Stored items:

+--

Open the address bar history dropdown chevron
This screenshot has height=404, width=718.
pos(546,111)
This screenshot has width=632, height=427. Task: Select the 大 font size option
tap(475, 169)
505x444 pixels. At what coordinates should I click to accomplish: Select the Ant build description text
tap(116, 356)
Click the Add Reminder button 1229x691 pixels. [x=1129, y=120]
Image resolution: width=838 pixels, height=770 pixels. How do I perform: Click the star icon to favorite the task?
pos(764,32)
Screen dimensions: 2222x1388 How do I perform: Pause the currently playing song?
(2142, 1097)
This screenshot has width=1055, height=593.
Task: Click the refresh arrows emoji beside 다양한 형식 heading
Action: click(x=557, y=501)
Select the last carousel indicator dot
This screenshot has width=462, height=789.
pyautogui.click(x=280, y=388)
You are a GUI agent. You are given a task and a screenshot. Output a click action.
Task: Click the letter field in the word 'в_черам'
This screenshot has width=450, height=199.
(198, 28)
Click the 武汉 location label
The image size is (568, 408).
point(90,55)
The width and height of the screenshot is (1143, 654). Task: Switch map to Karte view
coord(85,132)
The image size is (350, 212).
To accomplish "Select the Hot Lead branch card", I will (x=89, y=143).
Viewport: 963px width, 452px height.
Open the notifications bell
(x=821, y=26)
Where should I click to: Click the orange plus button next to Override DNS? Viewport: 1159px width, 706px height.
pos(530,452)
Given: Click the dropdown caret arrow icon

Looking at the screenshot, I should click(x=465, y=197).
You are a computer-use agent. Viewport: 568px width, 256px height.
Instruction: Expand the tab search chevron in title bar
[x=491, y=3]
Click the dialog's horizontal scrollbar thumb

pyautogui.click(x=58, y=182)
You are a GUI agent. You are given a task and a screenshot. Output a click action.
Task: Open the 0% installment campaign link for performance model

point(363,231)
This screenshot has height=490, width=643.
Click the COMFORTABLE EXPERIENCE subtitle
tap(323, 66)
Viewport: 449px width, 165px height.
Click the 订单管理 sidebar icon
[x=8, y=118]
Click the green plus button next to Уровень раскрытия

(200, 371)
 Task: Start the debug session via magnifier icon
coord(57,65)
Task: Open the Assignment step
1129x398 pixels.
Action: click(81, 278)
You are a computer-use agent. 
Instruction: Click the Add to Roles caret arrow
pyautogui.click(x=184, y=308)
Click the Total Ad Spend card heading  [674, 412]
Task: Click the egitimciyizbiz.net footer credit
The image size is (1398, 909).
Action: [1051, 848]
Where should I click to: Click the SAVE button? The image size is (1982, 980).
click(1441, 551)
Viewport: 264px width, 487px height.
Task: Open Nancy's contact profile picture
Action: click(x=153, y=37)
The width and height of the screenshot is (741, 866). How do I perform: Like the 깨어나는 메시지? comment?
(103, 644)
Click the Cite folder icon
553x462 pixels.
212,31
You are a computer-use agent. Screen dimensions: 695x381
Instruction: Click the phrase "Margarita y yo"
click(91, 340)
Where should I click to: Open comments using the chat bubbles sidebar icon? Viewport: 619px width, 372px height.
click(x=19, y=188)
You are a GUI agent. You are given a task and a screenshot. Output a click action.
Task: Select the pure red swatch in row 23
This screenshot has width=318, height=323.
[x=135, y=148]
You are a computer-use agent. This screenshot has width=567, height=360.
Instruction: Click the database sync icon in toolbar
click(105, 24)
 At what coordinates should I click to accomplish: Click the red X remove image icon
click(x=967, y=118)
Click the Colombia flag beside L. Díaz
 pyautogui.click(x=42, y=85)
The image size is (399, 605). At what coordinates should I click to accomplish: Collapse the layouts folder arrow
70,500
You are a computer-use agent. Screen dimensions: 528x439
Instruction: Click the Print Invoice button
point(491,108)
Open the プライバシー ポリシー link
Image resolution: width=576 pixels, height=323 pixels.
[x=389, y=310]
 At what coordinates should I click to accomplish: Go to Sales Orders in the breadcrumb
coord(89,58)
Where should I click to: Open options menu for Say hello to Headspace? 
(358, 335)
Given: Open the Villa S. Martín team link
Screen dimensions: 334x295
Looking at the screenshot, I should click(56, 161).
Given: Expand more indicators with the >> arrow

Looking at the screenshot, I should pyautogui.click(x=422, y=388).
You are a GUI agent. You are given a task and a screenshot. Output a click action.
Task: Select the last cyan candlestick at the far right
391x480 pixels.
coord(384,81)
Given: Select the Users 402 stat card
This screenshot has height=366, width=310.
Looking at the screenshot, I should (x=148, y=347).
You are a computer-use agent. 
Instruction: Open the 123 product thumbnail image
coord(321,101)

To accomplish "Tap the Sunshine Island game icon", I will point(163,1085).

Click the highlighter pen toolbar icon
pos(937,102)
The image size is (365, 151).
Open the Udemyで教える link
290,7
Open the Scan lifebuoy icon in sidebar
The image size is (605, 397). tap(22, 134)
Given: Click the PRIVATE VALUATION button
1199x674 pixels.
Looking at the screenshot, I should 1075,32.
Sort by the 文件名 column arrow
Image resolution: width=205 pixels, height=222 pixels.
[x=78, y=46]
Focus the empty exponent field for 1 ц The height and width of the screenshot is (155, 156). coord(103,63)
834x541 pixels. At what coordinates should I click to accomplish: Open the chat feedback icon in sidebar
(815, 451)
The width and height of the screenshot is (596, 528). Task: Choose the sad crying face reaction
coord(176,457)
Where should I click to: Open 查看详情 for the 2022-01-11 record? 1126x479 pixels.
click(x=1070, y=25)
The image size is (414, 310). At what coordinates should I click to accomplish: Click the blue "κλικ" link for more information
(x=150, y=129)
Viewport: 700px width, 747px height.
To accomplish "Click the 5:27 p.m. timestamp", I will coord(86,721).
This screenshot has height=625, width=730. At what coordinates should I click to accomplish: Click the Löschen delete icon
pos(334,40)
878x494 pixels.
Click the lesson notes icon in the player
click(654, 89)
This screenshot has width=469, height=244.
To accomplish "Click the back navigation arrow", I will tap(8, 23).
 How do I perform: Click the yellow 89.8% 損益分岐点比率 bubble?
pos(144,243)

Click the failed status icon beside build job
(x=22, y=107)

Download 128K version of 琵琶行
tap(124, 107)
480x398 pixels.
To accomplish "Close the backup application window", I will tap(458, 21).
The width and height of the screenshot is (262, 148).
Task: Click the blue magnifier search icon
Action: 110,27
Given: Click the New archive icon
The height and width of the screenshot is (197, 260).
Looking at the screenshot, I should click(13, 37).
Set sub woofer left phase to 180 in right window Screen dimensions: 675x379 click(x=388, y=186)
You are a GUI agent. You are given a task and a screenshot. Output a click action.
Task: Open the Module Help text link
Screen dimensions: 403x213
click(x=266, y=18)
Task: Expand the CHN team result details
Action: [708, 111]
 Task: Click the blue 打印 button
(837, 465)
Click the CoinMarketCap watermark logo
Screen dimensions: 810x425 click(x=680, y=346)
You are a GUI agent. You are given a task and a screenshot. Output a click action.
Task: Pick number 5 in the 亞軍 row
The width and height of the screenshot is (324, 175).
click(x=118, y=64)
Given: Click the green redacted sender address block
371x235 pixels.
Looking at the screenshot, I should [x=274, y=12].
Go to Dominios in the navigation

+--

### Exercise prompt
Retyping every entry exactly is the whole of the task.

### Written answer
Open the address bar history dropdown chevron
This screenshot has height=404, width=718.
pos(546,111)
This screenshot has width=632, height=427. Task: Select the 大 font size option
tap(475, 169)
505x444 pixels. At what coordinates should I click to accomplish: Select the Ant build description text
tap(116, 356)
Click the Add Reminder button 1229x691 pixels. [x=1129, y=120]
Image resolution: width=838 pixels, height=770 pixels. How do I perform: Click the star icon to favorite the task?
pos(764,32)
Screen dimensions: 2222x1388 How do I perform: Pause the currently playing song?
(2142, 1097)
This screenshot has width=1055, height=593.
Task: Click the refresh arrows emoji beside 다양한 형식 heading
Action: click(x=557, y=501)
Select the last carousel indicator dot
This screenshot has width=462, height=789.
pyautogui.click(x=280, y=388)
You are a GUI agent. You are given a task and a screenshot. Output a click action.
Task: Click the letter field in the word 'в_черам'
This screenshot has width=450, height=199.
(198, 28)
Click the 武汉 location label
The image size is (568, 408).
point(90,55)
The width and height of the screenshot is (1143, 654). Task: Switch map to Karte view
coord(85,132)
The image size is (350, 212).
To accomplish "Select the Hot Lead branch card", I will (x=89, y=143).
Viewport: 963px width, 452px height.
Open the notifications bell
(x=821, y=26)
Where should I click to: Click the orange plus button next to Override DNS? Viewport: 1159px width, 706px height.
pos(530,452)
Given: Click the dropdown caret arrow icon

Looking at the screenshot, I should click(x=465, y=197).
You are a computer-use agent. Viewport: 568px width, 256px height.
Instruction: Expand the tab search chevron in title bar
[x=491, y=3]
Click the dialog's horizontal scrollbar thumb

pyautogui.click(x=58, y=182)
You are a GUI agent. You are given a task and a screenshot. Output a click action.
Task: Open the 0% installment campaign link for performance model

point(363,231)
This screenshot has height=490, width=643.
Click the COMFORTABLE EXPERIENCE subtitle
tap(323, 66)
Viewport: 449px width, 165px height.
Click the 订单管理 sidebar icon
[x=8, y=118]
Click the green plus button next to Уровень раскрытия

(200, 371)
 Task: Start the debug session via magnifier icon
coord(57,65)
Task: Open the Assignment step
1129x398 pixels.
Action: click(81, 278)
You are a computer-use agent. 
Instruction: Click the Add to Roles caret arrow
pyautogui.click(x=184, y=308)
Click the Total Ad Spend card heading  [674, 412]
Task: Click the egitimciyizbiz.net footer credit
The image size is (1398, 909).
Action: [1051, 848]
Where should I click to: Click the SAVE button? The image size is (1982, 980).
click(1441, 551)
Viewport: 264px width, 487px height.
Task: Open Nancy's contact profile picture
Action: click(x=153, y=37)
The width and height of the screenshot is (741, 866). How do I perform: Like the 깨어나는 메시지? comment?
(103, 644)
Click the Cite folder icon
553x462 pixels.
212,31
You are a computer-use agent. Screen dimensions: 695x381
Instruction: Click the phrase "Margarita y yo"
click(91, 340)
Where should I click to: Open comments using the chat bubbles sidebar icon? Viewport: 619px width, 372px height.
click(x=19, y=188)
You are a GUI agent. You are given a task and a screenshot. Output a click action.
Task: Select the pure red swatch in row 23
This screenshot has width=318, height=323.
[x=135, y=148]
You are a computer-use agent. This screenshot has width=567, height=360.
Instruction: Click the database sync icon in toolbar
click(105, 24)
 At what coordinates should I click to accomplish: Click the red X remove image icon
click(x=967, y=118)
Click the Colombia flag beside L. Díaz
 pyautogui.click(x=42, y=85)
The image size is (399, 605). At what coordinates should I click to accomplish: Collapse the layouts folder arrow
70,500
You are a computer-use agent. Screen dimensions: 528x439
Instruction: Click the Print Invoice button
point(491,108)
Open the プライバシー ポリシー link
Image resolution: width=576 pixels, height=323 pixels.
[x=389, y=310]
 At what coordinates should I click to accomplish: Go to Sales Orders in the breadcrumb
coord(89,58)
Where should I click to: Open options menu for Say hello to Headspace? 
(358, 335)
Given: Open the Villa S. Martín team link
Screen dimensions: 334x295
Looking at the screenshot, I should click(56, 161).
Given: Expand more indicators with the >> arrow

Looking at the screenshot, I should pyautogui.click(x=422, y=388).
You are a GUI agent. You are given a task and a screenshot. Output a click action.
Task: Select the last cyan candlestick at the far right
391x480 pixels.
coord(384,81)
Given: Select the Users 402 stat card
This screenshot has height=366, width=310.
Looking at the screenshot, I should (x=148, y=347).
You are a computer-use agent. 
Instruction: Open the 123 product thumbnail image
coord(321,101)

To accomplish "Tap the Sunshine Island game icon", I will point(163,1085).

Click the highlighter pen toolbar icon
pos(937,102)
The image size is (365, 151).
Open the Udemyで教える link
290,7
Open the Scan lifebuoy icon in sidebar
The image size is (605, 397). tap(22, 134)
Given: Click the PRIVATE VALUATION button
1199x674 pixels.
Looking at the screenshot, I should 1075,32.
Sort by the 文件名 column arrow
Image resolution: width=205 pixels, height=222 pixels.
[x=78, y=46]
Focus the empty exponent field for 1 ц The height and width of the screenshot is (155, 156). coord(103,63)
834x541 pixels. At what coordinates should I click to accomplish: Open the chat feedback icon in sidebar
(815, 451)
The width and height of the screenshot is (596, 528). Task: Choose the sad crying face reaction
coord(176,457)
Where should I click to: Open 查看详情 for the 2022-01-11 record? 1126x479 pixels.
click(x=1070, y=25)
The image size is (414, 310). At what coordinates should I click to accomplish: Click the blue "κλικ" link for more information
(x=150, y=129)
Viewport: 700px width, 747px height.
To accomplish "Click the 5:27 p.m. timestamp", I will coord(86,721).
This screenshot has height=625, width=730. At what coordinates should I click to accomplish: Click the Löschen delete icon
pos(334,40)
878x494 pixels.
Click the lesson notes icon in the player
click(654, 89)
This screenshot has width=469, height=244.
To accomplish "Click the back navigation arrow", I will tap(8, 23).
 How do I perform: Click the yellow 89.8% 損益分岐点比率 bubble?
pos(144,243)

Click the failed status icon beside build job
(x=22, y=107)

Download 128K version of 琵琶行
tap(124, 107)
480x398 pixels.
To accomplish "Close the backup application window", I will tap(458, 21).
The width and height of the screenshot is (262, 148).
Task: Click the blue magnifier search icon
Action: 110,27
Given: Click the New archive icon
The height and width of the screenshot is (197, 260).
Looking at the screenshot, I should click(13, 37).
Set sub woofer left phase to 180 in right window Screen dimensions: 675x379 click(x=388, y=186)
You are a GUI agent. You are given a task and a screenshot. Output a click action.
Task: Open the Module Help text link
Screen dimensions: 403x213
click(x=266, y=18)
Task: Expand the CHN team result details
Action: [708, 111]
 Task: Click the blue 打印 button
(837, 465)
Click the CoinMarketCap watermark logo
Screen dimensions: 810x425 click(x=680, y=346)
You are a GUI agent. You are given a task and a screenshot. Output a click action.
Task: Pick number 5 in the 亞軍 row
The width and height of the screenshot is (324, 175).
click(x=118, y=64)
Given: Click the green redacted sender address block
371x235 pixels.
Looking at the screenshot, I should [x=274, y=12].
Go to Dominios in the navigation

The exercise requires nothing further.